When people create a Trust, they are simply establishing a separate legal entity that will hold title to their assets. For example, if husband and wife create a Trust during their lifetimes (referred to as a living Trust, or revocable Trust), then they will change the title to their assets from themselves (as individuals) to themselves as Trustees of their newly created Trust. If they have a house, then there will be a new deed that transfers ownership to husband and wife as Trustees.

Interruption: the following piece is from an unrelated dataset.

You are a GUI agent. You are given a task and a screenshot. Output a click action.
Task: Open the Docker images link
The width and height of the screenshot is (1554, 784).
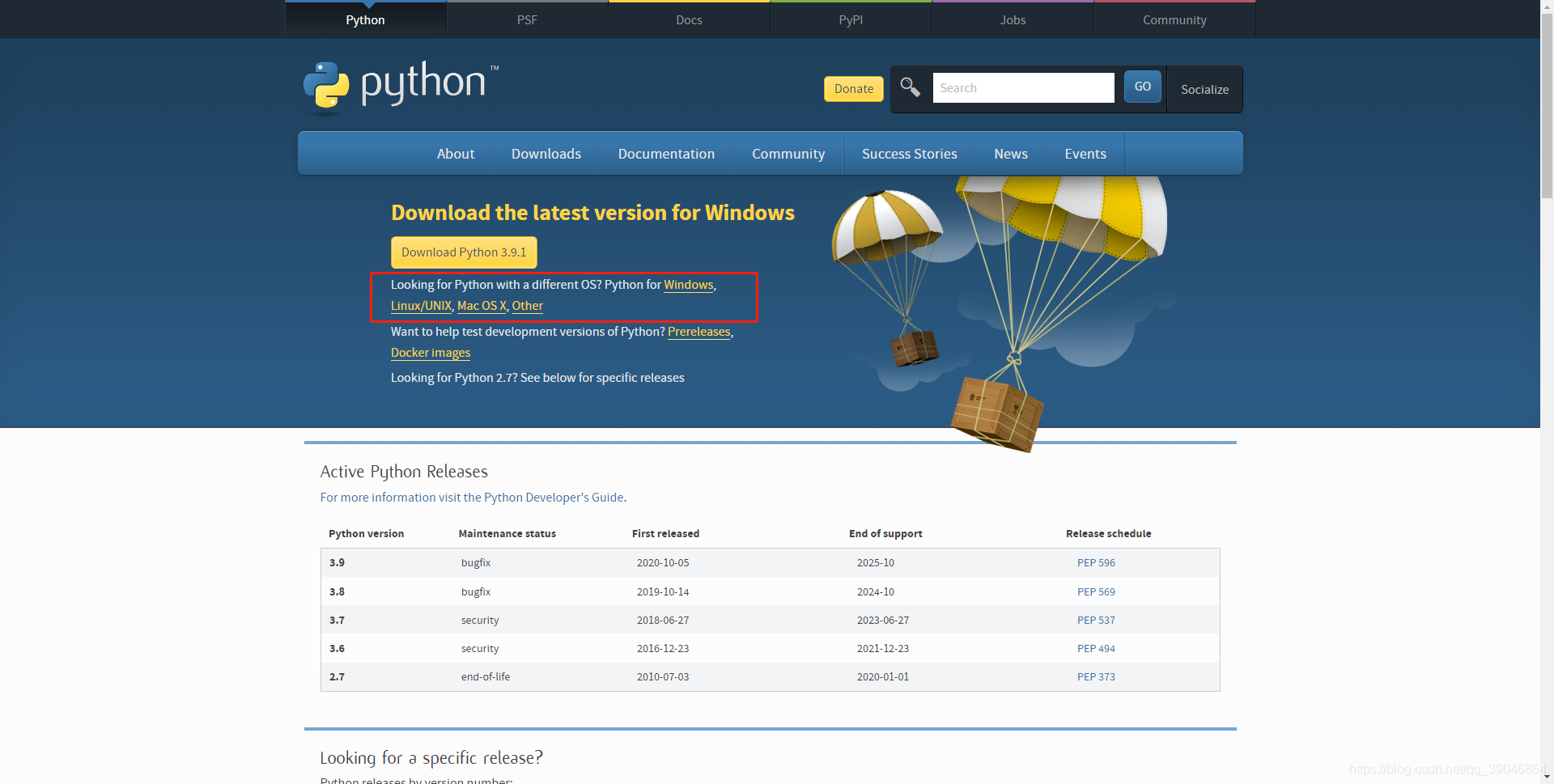(x=430, y=352)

Once the assets are held in the name of the Trust the Trust terms will control. That means during the lifetime of husband and wife they will be the Trustees, meaning they will legally control and manage the assets just as they did before the Trust was created. Husband and wife will also be the Trust beneficiaries, meaning they receive all the benefits of the assets just as they did before the Trust was created.

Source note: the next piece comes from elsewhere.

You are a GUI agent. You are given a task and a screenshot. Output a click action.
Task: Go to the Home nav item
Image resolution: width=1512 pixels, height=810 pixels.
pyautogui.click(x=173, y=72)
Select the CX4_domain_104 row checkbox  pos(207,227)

Once husband and wife pass away, then the assets will be managed by a new Trustee—whomever was nominated to act as successor trustee in the Trust document. And the Trust assets will ultimately pass to the successor Trust beneficiaries—the children in most cases.
Sometimes people are confused as to the role of the Trustee versus the beneficiaries. The Trustee is the legal owner, the person who manages the Trust assets. The beneficiaries are the equitable owners, the people who receive the Trust assets (including all income and gain generated from the Trust assets). The Trustee will never receive any benefit from the Trust (unless the Trustee is also a beneficiary). The Trustee is entitled to compensation, but the Trustee is not the recipient of the Trust assets.

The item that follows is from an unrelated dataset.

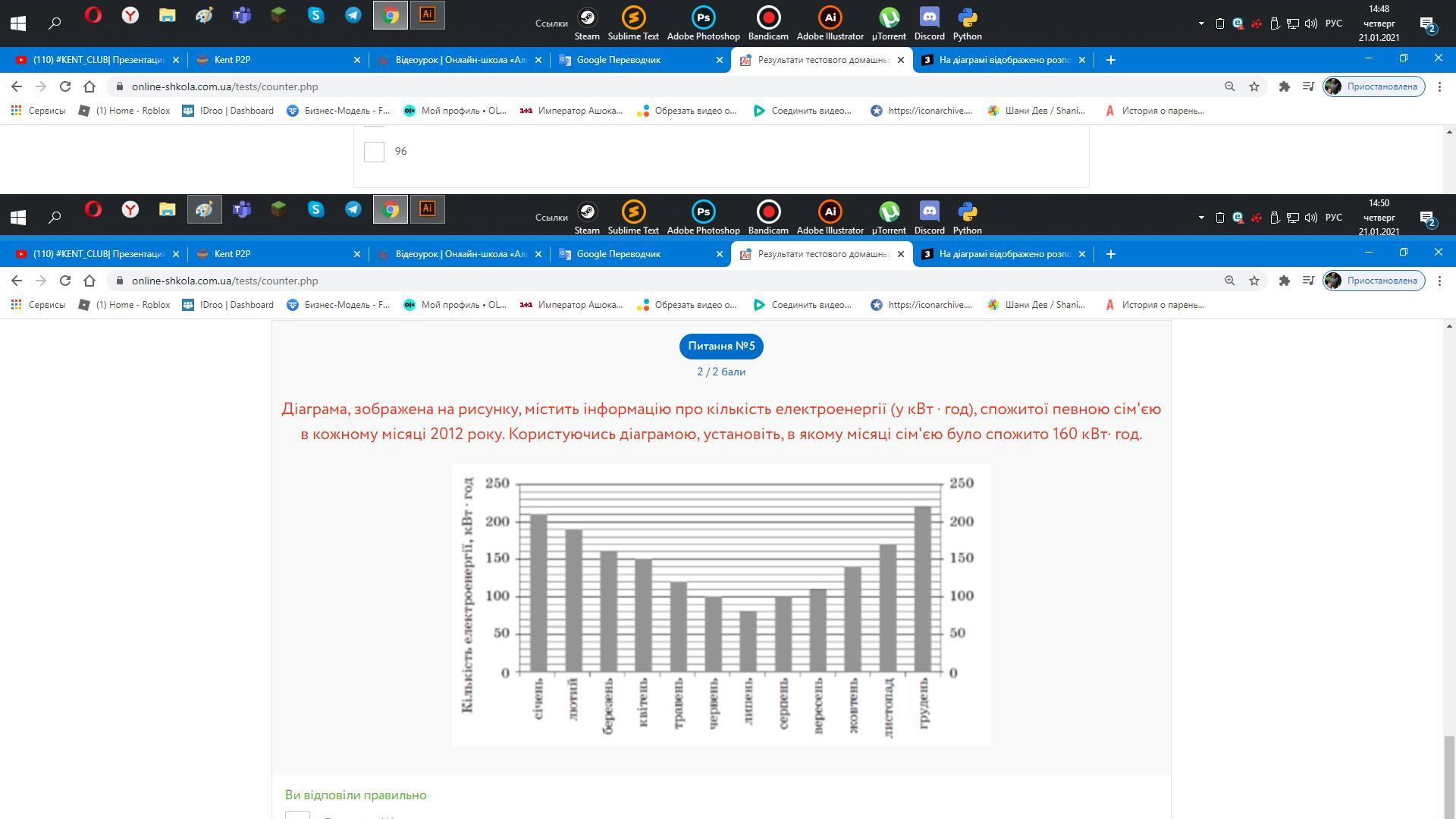Switch to Kent P2P tab in lower browser

click(x=232, y=254)
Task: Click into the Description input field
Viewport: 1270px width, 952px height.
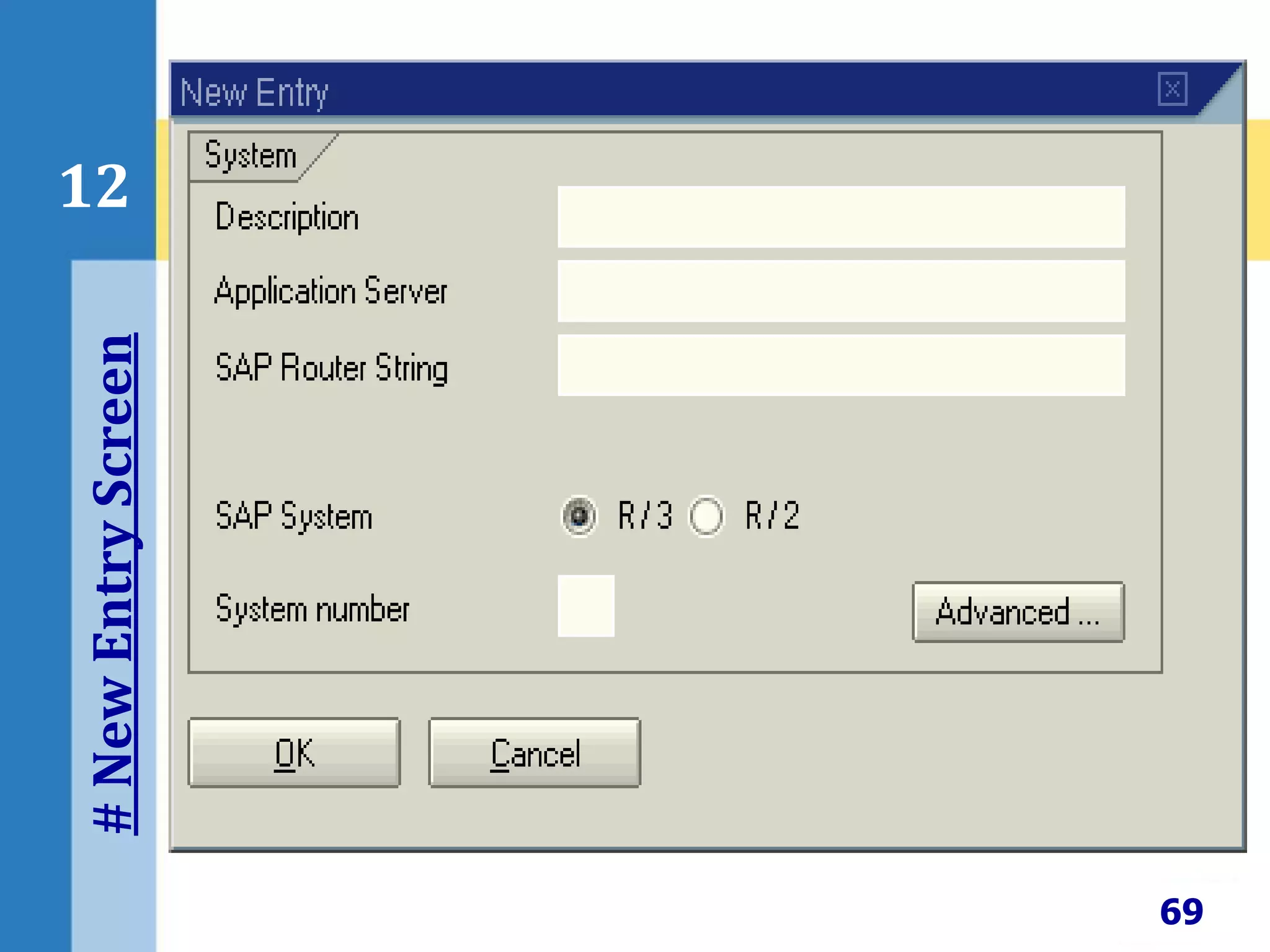Action: [x=841, y=217]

When you create a Trust, and transfer assets to the Trust, you are separating the legal ownership from the beneficial ownership (also known as the equitable ownership). That is unique to Trusts. In your everyday life you don’t usually think about how everything you own has a legal ownership versus an beneficial ownership. We usually think of legal ownership being the same as beneficial ownership. If I own a house, I also have a right to live there, or rent the house and collect the rent. But Trusts are different. The legal owner (Trustee) manages the asset, but the beneficial owner (beneficiaries) receive all the benefits of the ownership. The Trustee may negotiate the lease of a Trust house, but the beneficiaries receive the rents (in theory anyway).
Eventually, all Trusts must come to an end in California. When a Trust terminates, the assets pass out to the final beneficiaries and the Trust ceases to exist. Each beneficiary would then need to create their own Trust document if they want to continue with a similar type of estate planning.